The Competition matches the outgoing standard M2, with bulging arches that add 55mm to the front of a standard 2-series and a delectable 80mm at the rear. Weight has gone up to 1550kg from 1495kg (the new engine requires extra cooling).
The new front bumper and redesigned kidney grille (in shadowline black gloss) are a clue to those cooling requirements, providing extra air for the radiator, oil cooler and brakes. The eagle-eyed will also note that the Competition finally features traditional M mirror caps, here by popular demand – the standard M2 made do with regular 2-series mirrors.
Unlike the M3 and M4, there’s no carbonfibre roof – it’d push the cost too high. Two new colours are available – the Hockenheim silver seen here, and a vibrant, 1M-style orange.
Those hoping for a bit of visual drama may leave disappointed, but the M2 Competition’s changes are welcome all the same. The steering wheel is standard M3 and M4 fare, and feels just right in the hands – slimmer than even the M240i’s rim but still chunky enough to fill the palms.
Notable are the addition of “M1” and “M2” buttons on the left spoke, like the larger M cars, used to store the driver’s preferred vehicle settings. Those settings now match the other M cars too rather than being derived from standard BMWs – you can adjust steering and throttle response via buttons on the centre console (though there’s no damper button). M sports seats – featuring an illuminated M2 logo in the backrests – are optionally available.
Wheels, tyres and brakes
Wheel and tyre sizes match the outgoing M2, which means 19-inch diameter wheels front and rear, wrapped in mildly staggered tyre sizes of 245/35 R19 and 265/35 R19. Michelin Pilot Super Sport rubber is standard, though customers will be able to select other tyres from the catalogue of optional M parts.
There’s a new wheel design for the M2 Competition, but drivers looking to fly under the radar can opt for a five-spoke design like that of the regular M2. Standard brakes are 380mm with four-pot calipers up front and 370mm with two-piston calipers astern, but the optional track brakes are worth a look: Six-piston calipers clamp the massive 400mm front rotors, with 380mm discs and four-pot calipers at the rear. Carbon-ceramics are unavailable due to the car’s price point.

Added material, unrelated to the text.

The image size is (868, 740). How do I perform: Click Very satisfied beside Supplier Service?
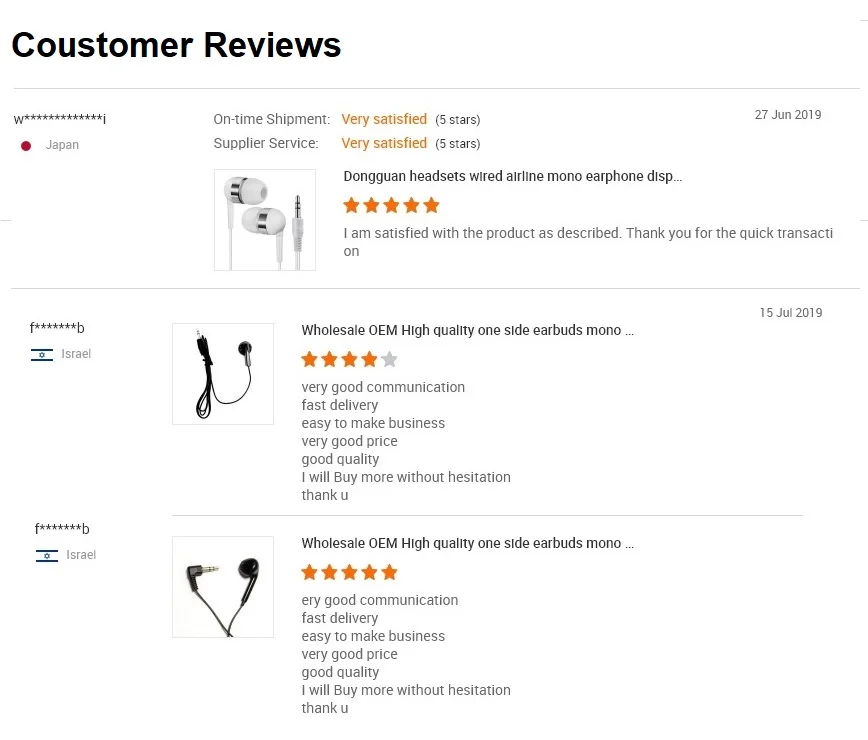[x=384, y=143]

Let’s make this clear from the start: This is not the BMW M2 “Comp Pack”. So much has changed that BMW wants to distinguish it from a simple upgrade pack, so M2 Competition it is. That, and the regular M2 is no more – the Competition, M3 engine and all, effectively replaces it in BMW’s model range.
With only a minimal price increase expected, the M2 Competition is shaping up to be a hugely exciting performance car. On-paper performance is M4-matching but will surely feel even more dramatic with the 2-series’ smaller body shrink-wrapped around you, and BMW M has clearly learned from lessons with the M3 and M4 competition package and CS models and endowed the M2 with a chassis even better suited to containing its new outputs.
It’s a shame weight has increased – an unavoidable side-effect of the new engine, and the M2’s price point means significant weight-reduction measures would be too expensive – but the chassis changes should result in a sharper and more agile drive regardless. Some customers will naturally gravitate towards BMW Motorsport’s more potent options, but for driving thrills? This could be one to watch out for when it lands later this year.